1. TRANSLATE the given information

• Given information:
  • Circle A has \(\mathrm{diameter = 6\,cm}\)
  • Circle B has \(\mathrm{area = 81\pi\,cm^2}\)
  • Need to find: sum of both circumferences

• What this tells us: We have different types of information for each circle, so we'll need different approaches to find each radius.

2. INFER the solution strategy

• Key insight: To find circumference \(\mathrm{(C = 2\pi r)}\), we need the radius of each circle
• For Circle A: We can convert diameter directly to radius
• For Circle B: We need to work backwards from area to find radius first
• Then calculate both circumferences and add them

3. Find Circle A's circumference

• TRANSLATE: Diameter = 6 cm means \(\mathrm{radius = 6/2 = 3\,cm}\)
• SIMPLIFY: \(\mathrm{Circumference = 2\pi r = 2\pi(3) = 6\pi\,cm}\)

4. Find Circle B's radius from its area

• TRANSLATE: "Area = 81π" means \(\mathrm{\pi r^2 = 81\pi}\)
• SIMPLIFY: Divide both sides by π: \(\mathrm{r^2 = 81}\)
• Take the square root: \(\mathrm{r = 9\,cm}\) (positive since radius must be positive)

5. Find Circle B's circumference

• SIMPLIFY: \(\mathrm{Circumference = 2\pi r = 2\pi(9) = 18\pi\,cm}\)

6. SIMPLIFY to find the final answer

• Sum = \(\mathrm{6\pi + 18\pi = 24\pi\,cm}\)

Answer: C (\(\mathrm{24\pi}\))

Why Students Usually Falter on This Problem

Most Common Error Path:

Weak INFER skill: Students don't recognize that they need to find radius first for both circles, or they get confused about having different given information for each circle.

They might try to use diameter directly in a circumference formula, or struggle with the backwards calculation from area to radius for Circle B. This leads to calculation errors and may cause them to select Choice A (\(\mathrm{6\pi}\)) if they only calculated Circle A's circumference, or get stuck and guess randomly.

Second Most Common Error:

Poor SIMPLIFY execution: Students make algebraic mistakes when solving \(\mathrm{\pi r^2 = 81\pi}\), perhaps getting \(\mathrm{r = 81}\) instead of \(\mathrm{r = 9}\), or they make arithmetic errors when calculating \(\mathrm{2\pi(9)}\).
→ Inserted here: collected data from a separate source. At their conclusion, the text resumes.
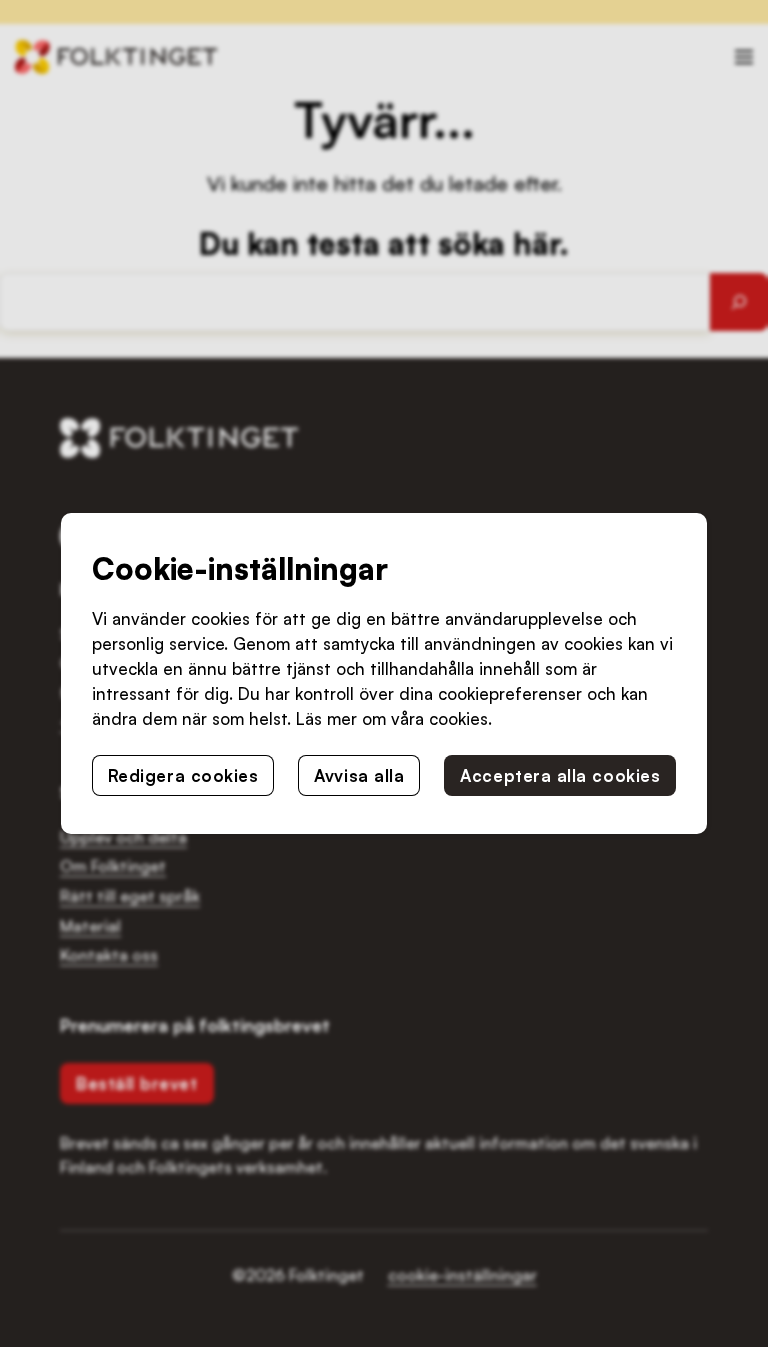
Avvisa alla (359, 775)
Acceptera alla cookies (560, 775)
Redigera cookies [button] (183, 775)
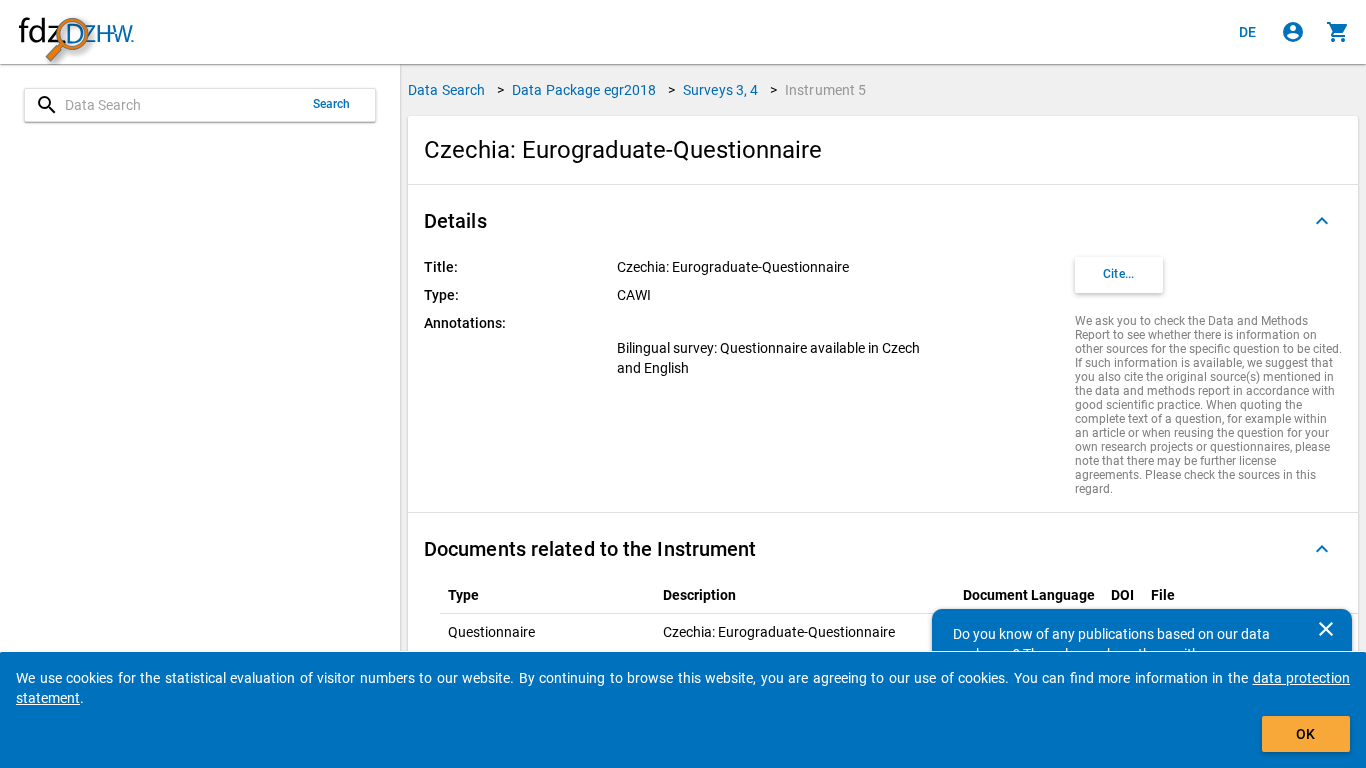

These calculation errors lead to incorrect circumference values that don't match any of the answer choices, causing confusion and potentially random selection of Choice B (\(\mathrm{18\pi}\)) if they calculated only Circle B correctly.

The Bottom Line:

This problem tests whether students can adapt their approach based on different given information (diameter vs. area) and successfully execute multi-step calculations involving circle formulas. The key challenge is recognizing that circumference always requires radius, regardless of what information is initially provided.